As the leader of Cisco’s Data Virtualization and Analytics Business Units, it is my pleasure to announce Cisco Data Preparation, a new big data and analytics offering for business analysts and IT.
What is Cisco Data Preparation?
Driven by Business’s accelerating demand for analytics, Cisco Data Preparation (Data Prep) makes it easy for non-technical business analysts to gather, explore, cleanse, combine and enrich the data that fuels these analytics.
Primarily designed as a self-service application for business analysts, Data Prep is also a valuable new capability for IT data developers and even data scientists, helping these teams collaborate to achieve the following benefits:
- Faster Insights: New data sets available in minutes, not weeks.
- More Comprehensive Insights: Gain advantage from all your data sources.

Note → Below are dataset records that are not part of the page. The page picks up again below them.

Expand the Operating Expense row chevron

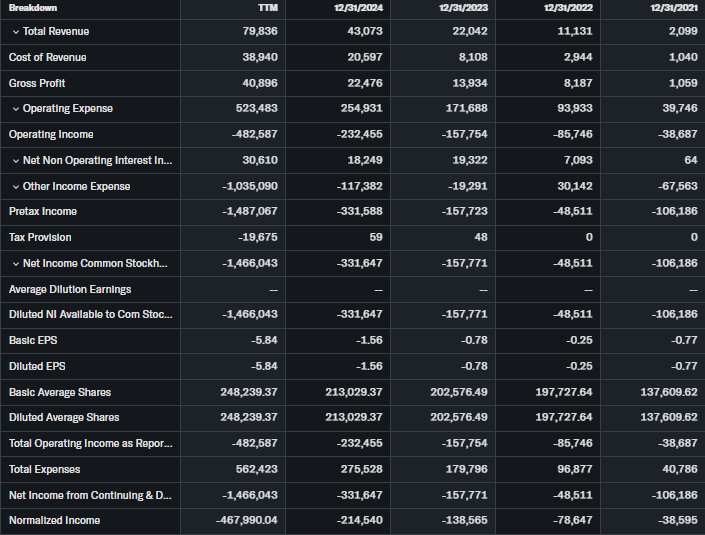coord(15,109)
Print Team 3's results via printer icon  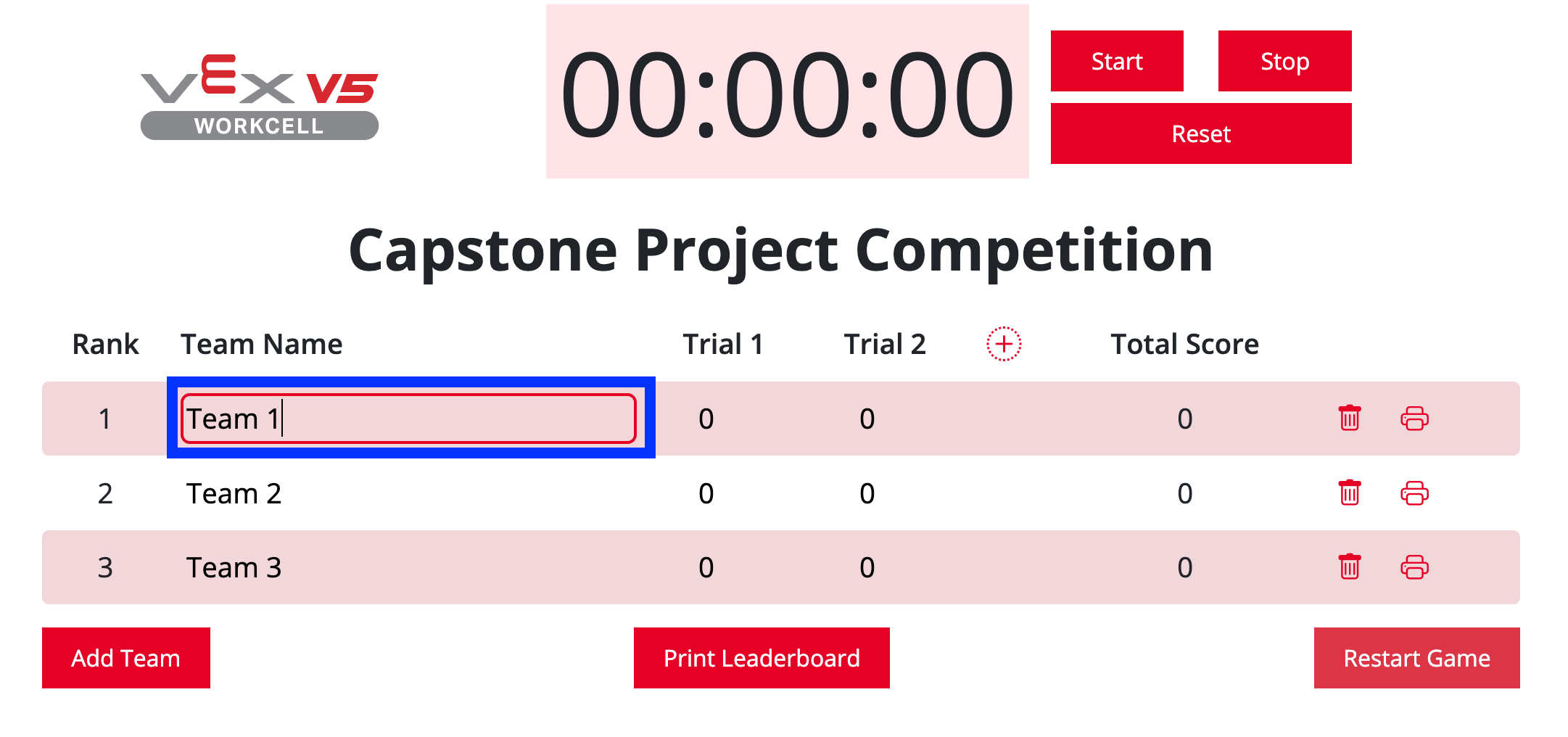coord(1414,568)
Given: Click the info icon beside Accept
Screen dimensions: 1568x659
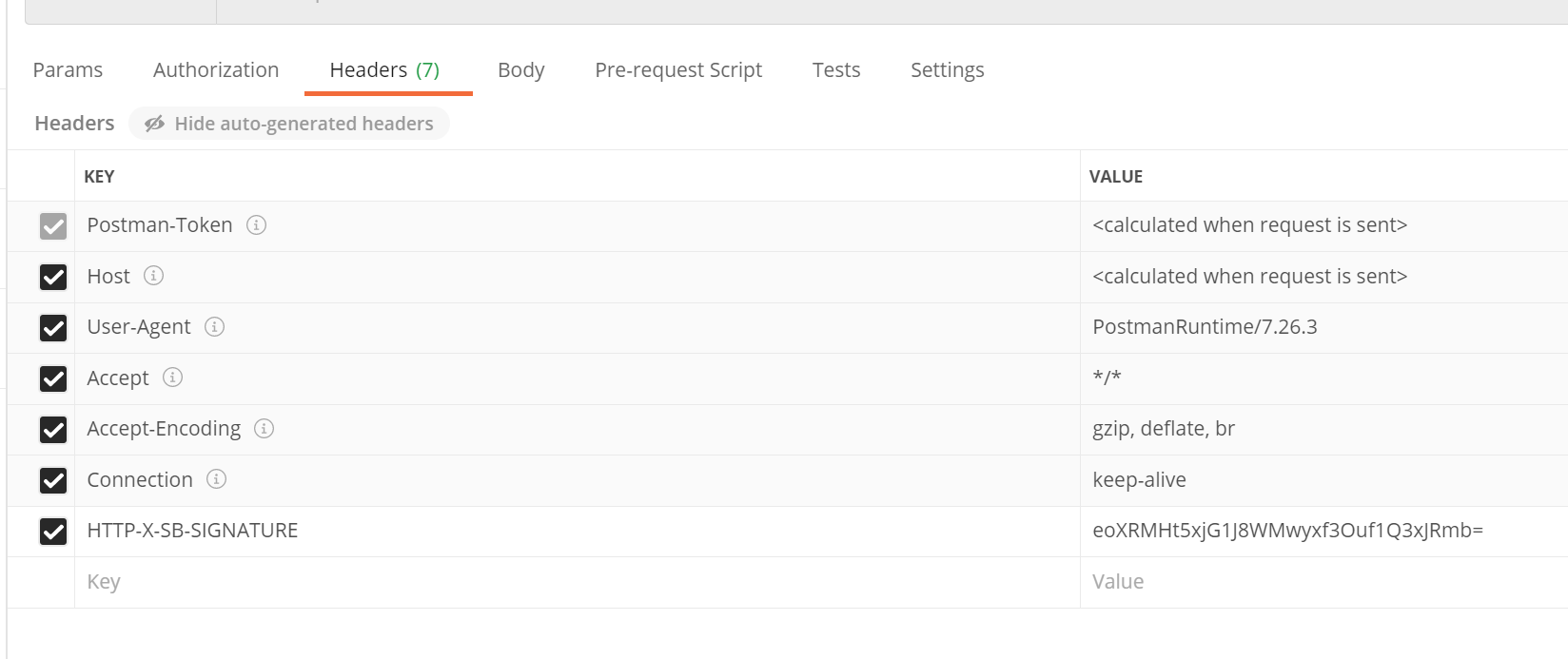Looking at the screenshot, I should click(172, 378).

- Better Business Outcomes at Scale: Supports hundred of data preparation projects at big data scale.
- Higher Productivity, with Greater Governance: Both Business and IT gain from stronger collaboration.
Why will Business Analysts like Cisco Data Preparation?

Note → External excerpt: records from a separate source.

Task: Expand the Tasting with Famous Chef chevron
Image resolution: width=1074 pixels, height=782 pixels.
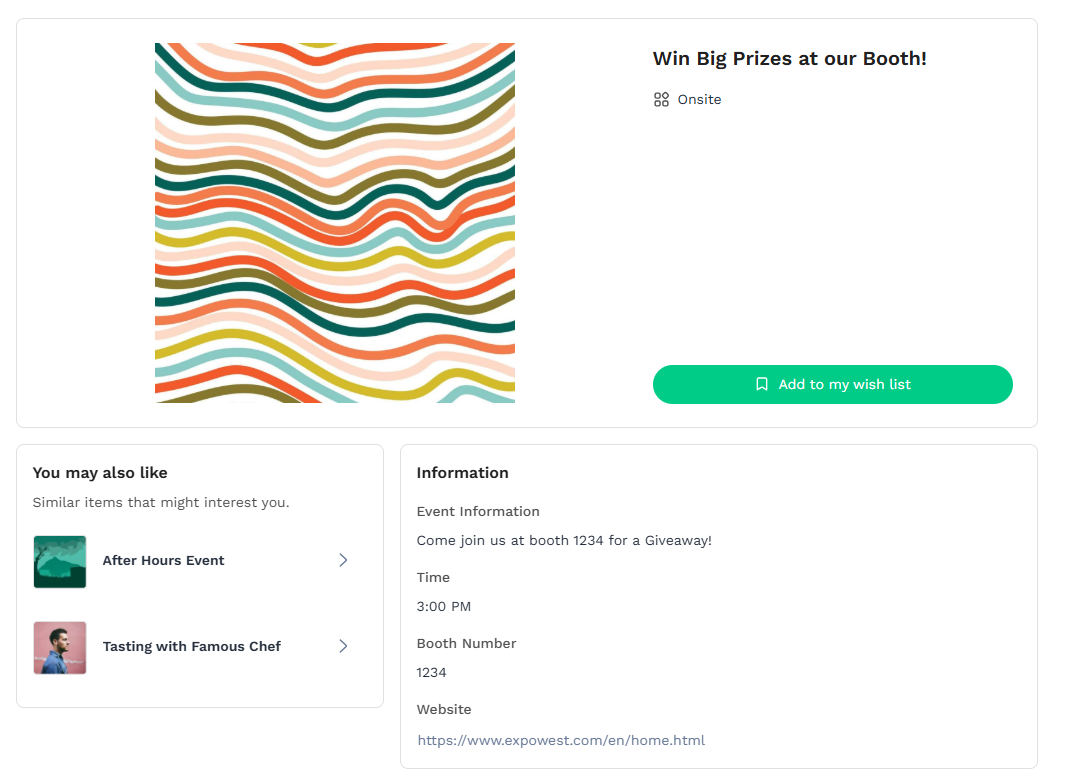Action: pos(343,646)
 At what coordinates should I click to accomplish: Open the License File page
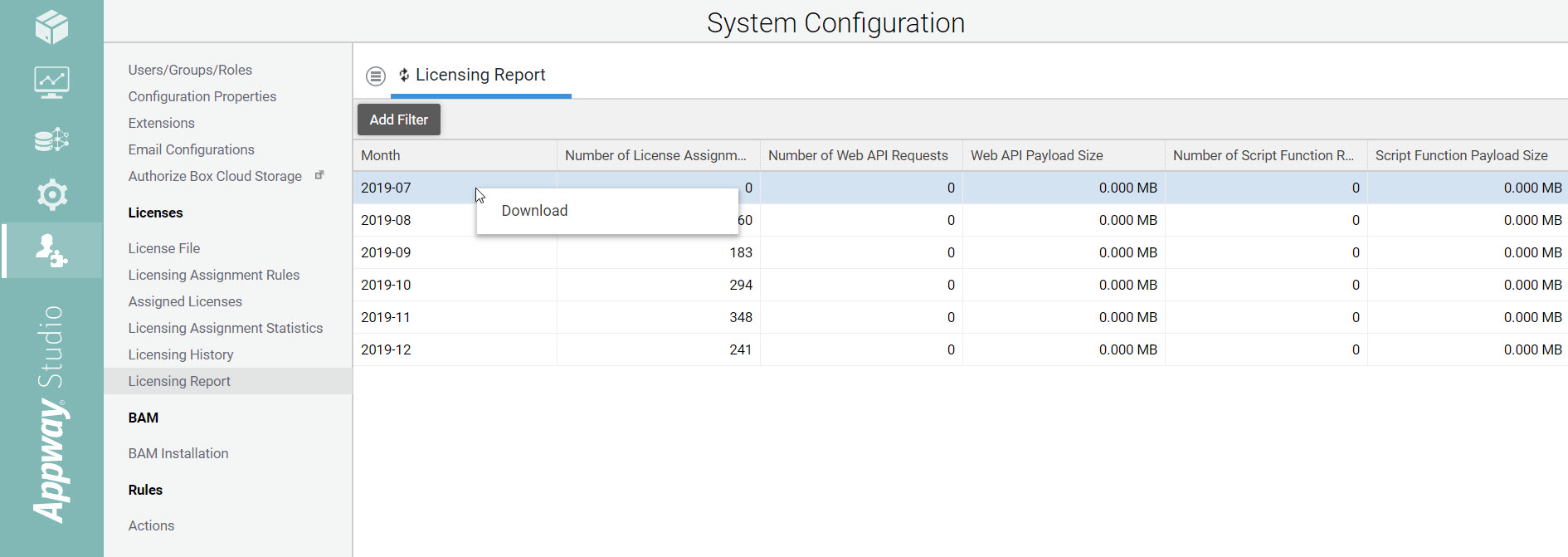(x=164, y=248)
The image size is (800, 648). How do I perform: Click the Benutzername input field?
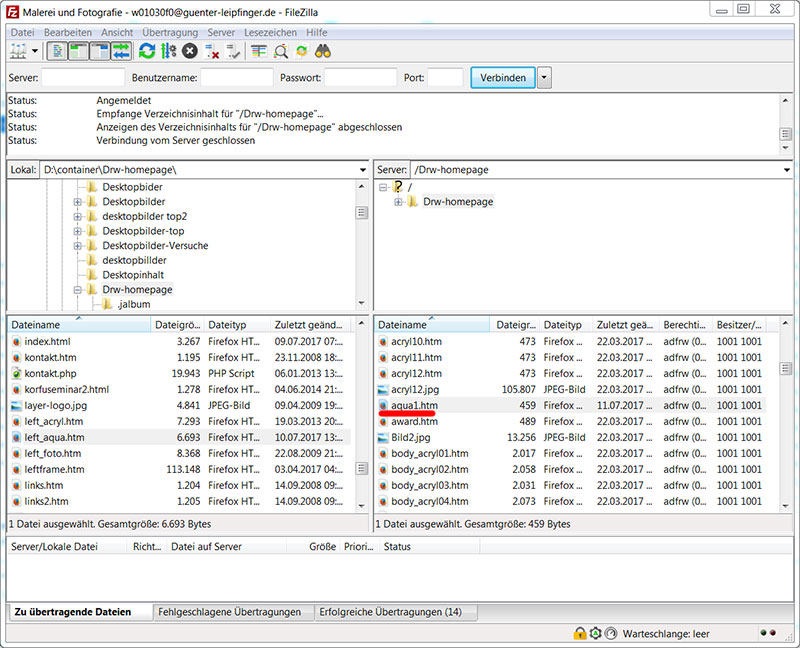point(237,77)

Business Analysts can use Data Prep to address the significant data integration challenges they face when preparing analytic data sets using with a self-service approach.
- Every analytic project is different making every data exploration effort unique. Cisco Data Prep’s Excel-like interface and machine learning lets analysts explore data freely.
- Data is messy and everywhere. This results in analysts spending as much as 80% of their time preparing data before analysis can begin. Cisco Data Prep dramatically reduces time required to prepare data.
- Too few Data Scientists and too long IT backlogs puts the onus on the Business adopt self-service. Cisco Data Preps empowers Business Analysts to do this work themselves.
Why will IT like Cisco Data Preparation?
IT can use Data Prep to work in concert with the business to intelligently balance self-service needs with governance constraints, while optimizing infrastructure.
- Many requirements are short lived in contrast with IT’s industrial grade orientation. Cisco Data Prep helps IT and Business meet exploratory data needs with the right level investment and when needed even provide working prototypes that IT can quickly reengineer.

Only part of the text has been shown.